Trecho original:
Go, Bafana! Outras aventuras na Copa 2010!
Imagem: Zakumi/Copa 2010
Na última vez em que passamos por aqui, falava sobre as agruras de minha nova amiga russa, Alya, com leões brincalhões num parque da África do Sul. Ela desistiu de me acompanhar, para fazer algo mais seguro, tipo bungee jump. Minha próxima parada era o complexo de cavernas de Maropeng, próximo daquele parque.
O complexo é mais conhecido como Cradle of Humankind, em bom português “o berço da humanidade”. Trata-se de um imenso sítio arqueológico de 47 mil hectares, com fósseis de hominídeos, animais e plantas, descoberto por acaso. Assim como o acontecimento que acabou dando relevância ao local.
Um pequeno passo para a humanidade
Dois milhões e meio de anos atrás, um jovem australopithecus africanus corria em um campo aberto quando pisou onde não devia, abrindo um buraco no teto da caverna. Caindo de quinze metros, acabou indo desta para melhor.
Em 1924, dois arqueólogos entraram no complexo de cavernas e acharam sua ossada completinha, a mais antiga e completa de um hominídeo encontrada até hoje. Curtindo uma fama póstuma, repousa hoje no Museu local. E comprova que adolescentes deveriam escutar mais seus pais e não sair por aí correndo pela savana.
Caso tenham se esquecido, eu estava no país para cobrir o que acontecia de inusitado durante uma Copa do Mundo. Mas até agora, não tinha me aventurado a sequer entrar em um estádio.
Bola para a frente!
Mudei isso em 20 de junho. Fui ao imponente Soccer City (um dos estádios mais bonitos que conheci, se bem que não conheço muitos) e resolvi testar se meu crachá dava acesso às arquibancadas, quem sabe ao campo. Dava.
O jogo era entre Brasil e Costa do Marfim. Confesso que estava furiosa: Dunga, o técnico da Seleção, teimoso, não convocou Neymar, Ganso, Robinho e André, que na época voavam baixo no meu Santos. Tenho certeza que a história seria outra.
Entrei depois que o jogo começou, saí antes de acabar. Mas vi o Brasil fazer um golaço, classificando-se para as oitavas, numa partida que teve Drogba, soco, tapa, pontapé, cartão vermelho para Kaká e dois gols de Luis Fabiano, sendo que um deles não teve la mano de Dios, à moda argentina, mas teve o braço.
Minha modesta e quase ordinária opinião: futebol é futebol em qualquer lugar do planeta. A torcida fica um pouco diferente numa Copa; vi dinamarqueses, chilenos, neozelandeses, gregos e portugueses, trajando a nossa amarelinha e torcendo pelo Brasil como se o fizessem desde criancinhas. Assim como uma tremenda galera de outras nacionalidades com as cores da Costa do Marfim.

Informações exibidas:

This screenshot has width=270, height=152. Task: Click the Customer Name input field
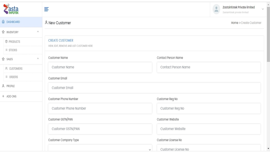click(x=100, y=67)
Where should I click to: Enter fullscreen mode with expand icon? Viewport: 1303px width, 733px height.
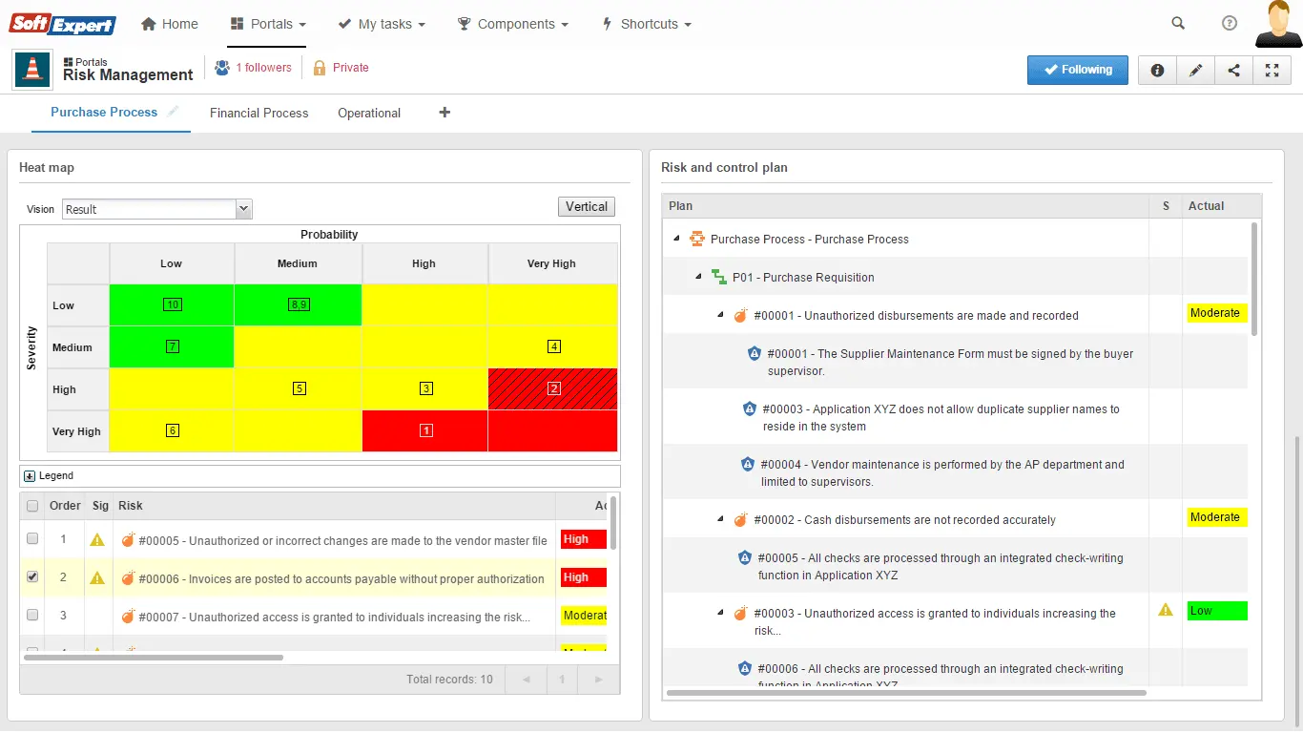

Tarefas:
[a] Responda com base no relato sobre a Copa de 2010:
(i) Quantos hectares tem o sítio arqueológico de Maropeng?
(ii) Em que ano dois arqueólogos encontraram a ossada do australopithecus?
(iii) Quais seleções jogavam a partida vista no Soccer City em 20 de junho?
[b] Continue o relato sobre a Copa de 2010 depois da última frase.
Esse material foi tirado de outra fonte.

Respostas dos exercícios:
[a]
(i) 47 mil hectares.
(ii) Em 1924.
(iii) Brasil e Costa do Marfim.

[b]
A diferença mais gritante em relação a outros jogos foi a venda e consumo de cerveja no estádio, proibida legalmente pelos nossos lados. Isso se repetiu quatro anos mais tarde, na Copa do Mundo do Brasil. Sim, a Fifa é responsável pelo que pode e não pode dentro do estádio, alterando temporariamente leis nacionais. Sinistro.
O mundo é (muito) pequeno
Depois de voltar para o hotel, estava um pouco elétrica por causa da movimentação do jogo e resolvi esticar as pernas. Praticamente do outro lado da avenida existia um centro de compras de tamanho médio (chamar de shopping seria exagero). Na área externa havia um barzinho com um tremendo senso de oportunidade: naqueles dias, mudou o nome temporariamente para Bargentino, aproveitando que a seleção e boa parte da torcida argentina hospedava-se ali perto.
O sotaque de Buenos Aires era corrente. Decorado com as cores azul, branco, amarelo e preto (os gremistas sentiram-se em casa), o local virou uma baladinha, cheia de hermanas, hermanos e gente de todas as nacionalidades.
O técnico perdido
Numa destas idas aos shoppings locais, tropecei no técnico Carlos Alberto Parreira, que comandou a vitoriosa Seleção Brasileira do tetra, e havia liderado a seleção sul-africana, os Bafana Bafana. Havia, pois apesar da vitória sobre a França na véspera por 2 a 1, foi desclassificado pelo saldo de gols.
O pobre Parreira parecia cachorro caído do caminhão de mudança. Batemos papo na praça de alimentação. Seus desabafos renderam uma notinha no dia seguinte, principalmente porque apesar da eliminação, os sul-africanos estavam felizes com o desempenho de sua Seleção. Bem diferente daqui.
Som na caixa
Na primeira parte desta reportagem-memória, disse que conhecia pouco sobre a África do Sul, além do Waka Waka da Shakira. Resolvi corrigir a falha e pesquisar sobre a música pop local. Achei muita coisa legal, mas virei fã justamente do conjunto que acompanha a colombiana naquele clipe. Chamado Freshlyground, traz uma sonoridade que mistura rock, folk, além de ritmos tradicionais de várias partes do continente.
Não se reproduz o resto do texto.